---------- Text block
But now the economic resilience of Europe’s neighbors is clearly at risk. A major revenue stream for many of Europe’s southern and eastern neighbors is tourism. In 2018, tourism revenues as a share of total exports of goods and services reached 41 percent in Jordan and 25 percent in Egypt, according to the United Nations World Tourism Organization.

In absolute numbers, Turkey’s tourism revenues including international transport were the highest at $37 billion, amounting to around 5 percent of GDP. This important revenue source is now set to evaporate as the virus takes its toll. The collapse of the tourism industry will also have significant repercussions for the sustainability of employment. For Jordan, Morocco, and Tunisia, tourism provided for around 7 percent of total employment, compared with the global median of 3.8 percent.

This critical gap in foreign exchange earnings comes at a time when these economies are also suffering from a global reversal of capital flows. Emerging-market capital inflows have dramatically declined in response to the rapid spread of the coronavirus, putting further pressure on capital accounts.
--------------------
● Brief 1
Quote the passage on tourism in Europe's neighbors between "In absolute numbers, Turkey’s" and "of 3.8 percent.", inclusive.
● Brief 2
In the passage on tourism in Europe's neighbors, what were Turkey's tourism revenues, including international transport, in absolute numbers?
● Brief 3
Carry on the passage on tourism in Europe's neighbors from its last sentence.
The records are not used in any of this work.
---------- Material provided
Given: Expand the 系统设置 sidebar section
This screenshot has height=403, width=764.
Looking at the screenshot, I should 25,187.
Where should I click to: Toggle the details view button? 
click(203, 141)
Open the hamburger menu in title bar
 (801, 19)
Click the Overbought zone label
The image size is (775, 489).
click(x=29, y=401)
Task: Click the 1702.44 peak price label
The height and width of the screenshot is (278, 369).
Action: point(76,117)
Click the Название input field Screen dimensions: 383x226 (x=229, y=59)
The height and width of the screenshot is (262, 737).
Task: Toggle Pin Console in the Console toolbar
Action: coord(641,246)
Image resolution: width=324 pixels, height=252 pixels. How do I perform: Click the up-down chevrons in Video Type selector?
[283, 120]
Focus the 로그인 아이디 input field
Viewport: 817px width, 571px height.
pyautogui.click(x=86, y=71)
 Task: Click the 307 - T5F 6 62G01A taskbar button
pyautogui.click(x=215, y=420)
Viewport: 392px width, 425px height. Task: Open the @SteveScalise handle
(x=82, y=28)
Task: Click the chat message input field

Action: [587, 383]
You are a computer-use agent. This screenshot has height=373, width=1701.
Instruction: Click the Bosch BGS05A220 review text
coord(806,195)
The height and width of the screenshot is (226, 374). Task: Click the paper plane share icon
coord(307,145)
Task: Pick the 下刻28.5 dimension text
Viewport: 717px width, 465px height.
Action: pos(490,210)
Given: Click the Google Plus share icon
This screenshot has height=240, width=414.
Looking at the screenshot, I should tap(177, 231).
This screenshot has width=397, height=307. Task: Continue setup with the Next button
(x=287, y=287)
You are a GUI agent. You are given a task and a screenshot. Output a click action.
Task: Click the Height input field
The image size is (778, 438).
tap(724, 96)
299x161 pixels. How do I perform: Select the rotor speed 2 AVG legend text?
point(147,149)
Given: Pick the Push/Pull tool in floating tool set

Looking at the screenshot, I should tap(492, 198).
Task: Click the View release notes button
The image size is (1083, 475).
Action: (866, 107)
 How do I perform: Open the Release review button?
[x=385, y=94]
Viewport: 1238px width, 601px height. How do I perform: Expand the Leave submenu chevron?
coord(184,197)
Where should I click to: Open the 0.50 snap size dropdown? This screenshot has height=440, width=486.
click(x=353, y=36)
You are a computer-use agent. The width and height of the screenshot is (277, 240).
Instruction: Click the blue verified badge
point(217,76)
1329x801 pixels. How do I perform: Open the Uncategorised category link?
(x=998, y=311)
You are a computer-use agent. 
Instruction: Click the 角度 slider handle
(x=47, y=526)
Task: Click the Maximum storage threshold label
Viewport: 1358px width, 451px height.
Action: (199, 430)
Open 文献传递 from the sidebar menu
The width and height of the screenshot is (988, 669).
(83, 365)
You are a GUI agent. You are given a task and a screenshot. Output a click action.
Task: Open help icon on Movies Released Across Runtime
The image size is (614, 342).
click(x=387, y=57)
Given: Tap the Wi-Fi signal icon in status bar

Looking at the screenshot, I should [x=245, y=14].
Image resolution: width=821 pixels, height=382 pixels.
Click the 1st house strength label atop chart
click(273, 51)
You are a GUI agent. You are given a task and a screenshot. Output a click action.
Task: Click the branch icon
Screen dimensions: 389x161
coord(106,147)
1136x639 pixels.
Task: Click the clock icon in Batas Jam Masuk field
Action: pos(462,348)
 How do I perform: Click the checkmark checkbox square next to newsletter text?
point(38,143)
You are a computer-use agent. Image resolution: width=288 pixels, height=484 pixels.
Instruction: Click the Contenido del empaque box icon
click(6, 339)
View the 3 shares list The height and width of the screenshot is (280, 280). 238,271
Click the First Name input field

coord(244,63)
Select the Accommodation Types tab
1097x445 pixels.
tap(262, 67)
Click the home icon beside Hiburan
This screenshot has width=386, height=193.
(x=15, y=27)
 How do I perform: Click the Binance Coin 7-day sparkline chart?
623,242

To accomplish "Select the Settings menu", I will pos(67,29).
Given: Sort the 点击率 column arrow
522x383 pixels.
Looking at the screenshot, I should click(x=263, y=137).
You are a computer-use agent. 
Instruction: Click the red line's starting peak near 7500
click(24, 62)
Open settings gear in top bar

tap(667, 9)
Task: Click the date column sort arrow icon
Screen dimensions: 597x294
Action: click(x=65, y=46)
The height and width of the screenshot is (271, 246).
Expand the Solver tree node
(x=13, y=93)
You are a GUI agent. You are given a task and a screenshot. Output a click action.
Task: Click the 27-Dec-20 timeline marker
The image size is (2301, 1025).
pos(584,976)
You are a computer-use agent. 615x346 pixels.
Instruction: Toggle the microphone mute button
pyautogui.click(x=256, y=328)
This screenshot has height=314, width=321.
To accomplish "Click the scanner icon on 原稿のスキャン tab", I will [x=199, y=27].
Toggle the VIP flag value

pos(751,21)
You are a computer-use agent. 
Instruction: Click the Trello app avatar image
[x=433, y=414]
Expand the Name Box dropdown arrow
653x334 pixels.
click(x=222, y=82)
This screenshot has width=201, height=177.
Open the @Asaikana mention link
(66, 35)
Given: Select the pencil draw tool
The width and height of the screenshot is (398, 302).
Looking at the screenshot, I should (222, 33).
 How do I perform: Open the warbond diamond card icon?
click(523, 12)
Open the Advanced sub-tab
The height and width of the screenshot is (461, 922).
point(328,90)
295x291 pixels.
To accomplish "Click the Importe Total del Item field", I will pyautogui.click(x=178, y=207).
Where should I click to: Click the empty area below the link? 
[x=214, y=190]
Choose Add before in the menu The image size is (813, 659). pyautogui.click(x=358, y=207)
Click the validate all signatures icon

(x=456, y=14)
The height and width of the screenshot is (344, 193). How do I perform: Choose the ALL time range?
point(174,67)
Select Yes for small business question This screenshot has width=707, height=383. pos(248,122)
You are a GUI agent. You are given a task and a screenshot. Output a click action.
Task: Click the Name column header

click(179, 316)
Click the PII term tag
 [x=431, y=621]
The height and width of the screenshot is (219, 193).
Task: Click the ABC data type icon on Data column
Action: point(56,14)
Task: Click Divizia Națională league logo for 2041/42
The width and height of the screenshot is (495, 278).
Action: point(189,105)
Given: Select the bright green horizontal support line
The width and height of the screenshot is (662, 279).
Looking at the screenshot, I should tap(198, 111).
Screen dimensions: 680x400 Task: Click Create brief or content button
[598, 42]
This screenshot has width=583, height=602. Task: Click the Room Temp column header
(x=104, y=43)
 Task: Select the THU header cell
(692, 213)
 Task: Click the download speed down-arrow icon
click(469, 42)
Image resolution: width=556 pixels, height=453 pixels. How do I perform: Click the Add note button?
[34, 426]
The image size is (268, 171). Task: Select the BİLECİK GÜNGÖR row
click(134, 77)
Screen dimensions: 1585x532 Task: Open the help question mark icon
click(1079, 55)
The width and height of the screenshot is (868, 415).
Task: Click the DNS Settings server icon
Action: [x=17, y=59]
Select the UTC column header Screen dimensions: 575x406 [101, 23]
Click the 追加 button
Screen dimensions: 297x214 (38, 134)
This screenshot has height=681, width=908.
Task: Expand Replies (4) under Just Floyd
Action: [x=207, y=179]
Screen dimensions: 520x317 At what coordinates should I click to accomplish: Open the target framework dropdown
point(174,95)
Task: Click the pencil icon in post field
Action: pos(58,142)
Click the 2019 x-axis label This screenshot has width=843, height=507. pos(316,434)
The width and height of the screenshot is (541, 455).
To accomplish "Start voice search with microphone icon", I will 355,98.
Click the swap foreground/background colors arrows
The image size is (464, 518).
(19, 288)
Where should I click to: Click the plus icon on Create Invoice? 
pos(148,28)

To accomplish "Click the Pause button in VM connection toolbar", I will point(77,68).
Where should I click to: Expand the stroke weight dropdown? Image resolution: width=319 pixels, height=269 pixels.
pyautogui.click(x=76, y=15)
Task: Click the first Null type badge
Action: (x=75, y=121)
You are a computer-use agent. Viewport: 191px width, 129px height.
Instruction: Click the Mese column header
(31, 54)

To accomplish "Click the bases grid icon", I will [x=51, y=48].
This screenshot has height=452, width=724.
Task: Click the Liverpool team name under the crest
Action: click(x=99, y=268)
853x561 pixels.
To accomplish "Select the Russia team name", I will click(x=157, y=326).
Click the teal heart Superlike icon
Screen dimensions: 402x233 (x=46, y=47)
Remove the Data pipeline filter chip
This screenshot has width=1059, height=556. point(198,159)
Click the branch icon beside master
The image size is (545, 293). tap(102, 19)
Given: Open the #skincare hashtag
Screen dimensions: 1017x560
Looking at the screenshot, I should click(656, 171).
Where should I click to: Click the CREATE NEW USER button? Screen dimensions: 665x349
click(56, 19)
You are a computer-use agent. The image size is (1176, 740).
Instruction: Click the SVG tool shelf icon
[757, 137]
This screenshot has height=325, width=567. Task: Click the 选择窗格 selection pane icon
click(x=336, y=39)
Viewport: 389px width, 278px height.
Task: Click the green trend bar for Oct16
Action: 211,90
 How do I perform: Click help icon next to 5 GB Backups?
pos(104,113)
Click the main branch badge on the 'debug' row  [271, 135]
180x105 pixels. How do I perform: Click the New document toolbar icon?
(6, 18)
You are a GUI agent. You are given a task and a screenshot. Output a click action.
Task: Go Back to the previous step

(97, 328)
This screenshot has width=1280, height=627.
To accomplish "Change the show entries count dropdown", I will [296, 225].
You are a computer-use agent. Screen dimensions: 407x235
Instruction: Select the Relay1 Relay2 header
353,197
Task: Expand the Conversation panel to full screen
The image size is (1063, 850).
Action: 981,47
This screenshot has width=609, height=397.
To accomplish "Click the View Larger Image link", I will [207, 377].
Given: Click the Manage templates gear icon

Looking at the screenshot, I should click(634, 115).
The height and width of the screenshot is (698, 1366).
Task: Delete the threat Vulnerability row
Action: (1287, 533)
--------------------
● Exercise answer 1
In absolute numbers, Turkey’s tourism revenues including international transport were the highest at $37 billion, amounting to around 5 percent of GDP. This important revenue source is now set to evaporate as the virus takes its toll. The collapse of the tourism industry will also have significant repercussions for the sustainability of employment. For Jordan, Morocco, and Tunisia, tourism provided for around 7 percent of total employment, compared with the global median of 3.8 percent.

● Exercise answer 2
$37 billion, around 5 percent of GDP.

● Exercise answer 3
The Turkish lira, for instance, has depreciated by 7 percent in the last month alone against the U.S. dollar. Europe’s neighbors are set to endure even more hardship when it comes to trade imbalances as their exports are due to collapse. They will be among the most affected from the ongoing fall in consumer demand in Europe given their heavy reliance on the continental market. The European Union’s share of total exports stands at some 65 percent for Morocco, 50 percent for Turkey, and 43 percent for Ukraine.

The world is now witnessing the formation of a perfect storm on Europe’s borders. The combination of recessionary economics, balance of payments difficulties, and surging unemployment has created a formidable challenge that will jeopardize domestic social contracts.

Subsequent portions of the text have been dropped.